La síntesis de inhibidores de HDAC de molécula pequeña (HDACi) ha sido un foco activo en el campo del descubrimiento de fármacos contra el cáncer en los últimos años. Se han descrito varias clases químicas diferentes de HDACi, incluidos los ácidos hidroxámicos, los ácidos grasos carboxílicos o de cadena corta, los péptidos cíclicos y las benzamidas. Ejemplos de cada una de estas clases han entrado en desarrollo clínico como agentes antitumorales. Entre ellos, el ácido hidroxámico vorinostat (SAHA) y el péptido cíclico romidepsina (FK-228) fueron aprobados en Estados Unidos para el tratamiento del linfoma cutáneo de células T y, muy recientemente, la romidepsina para el linfoma periférico de células T.

chidamide (CS055/HBI-8000), un nuevo miembro de la clase de benzamida de HDACi. Chidamide inhibe HDAC1, 2, 3 y 10 en el rango de concentración nanomolar bajo con actividad antitumoral de amplio espectro in vitro e in vivo. Los estudios de mecanismos han demostrado que la chidamida estimula la actividad de destrucción de células tumorales mediada por células inmunitarias humanas con una mayor expresión de genes y proteínas involucradas en las funciones de las células asesinas naturales (NK).

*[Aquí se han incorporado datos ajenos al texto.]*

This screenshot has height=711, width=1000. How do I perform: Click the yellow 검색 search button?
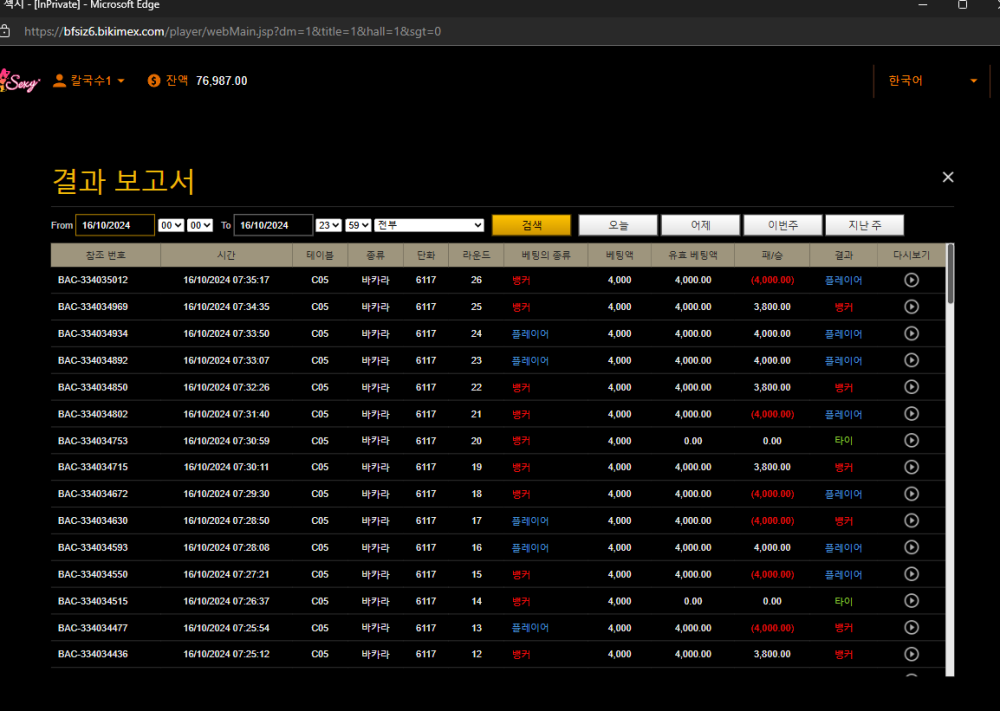point(531,225)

Se descubrió que la chidamida es un inhibidor nanomolar bajo de HDAC1, 2, 3 y 10, los isotipos de HDAC bien documentados como asociados con el fenotipo maligno. Se observó una actividad antitumoral significativa y de amplio espectro in vitro e in vivo, incluido un amplio índice terapéutico. También se demostró que la chidamida mejora el efecto citotóxico de las células mononucleares periféricas humanas ex vivo en las células diana K562, acompañadas de la regulación al alza de las proteínas implicadas en las funciones de las células NK. Además, se observó que la expresión de varios genes implicados en la actividad antitumoral mediada por células inmunitarias aumentaba en los glóbulos blancos periféricos de dos pacientes con linfoma de células T que respondieron a la administración de chidamida.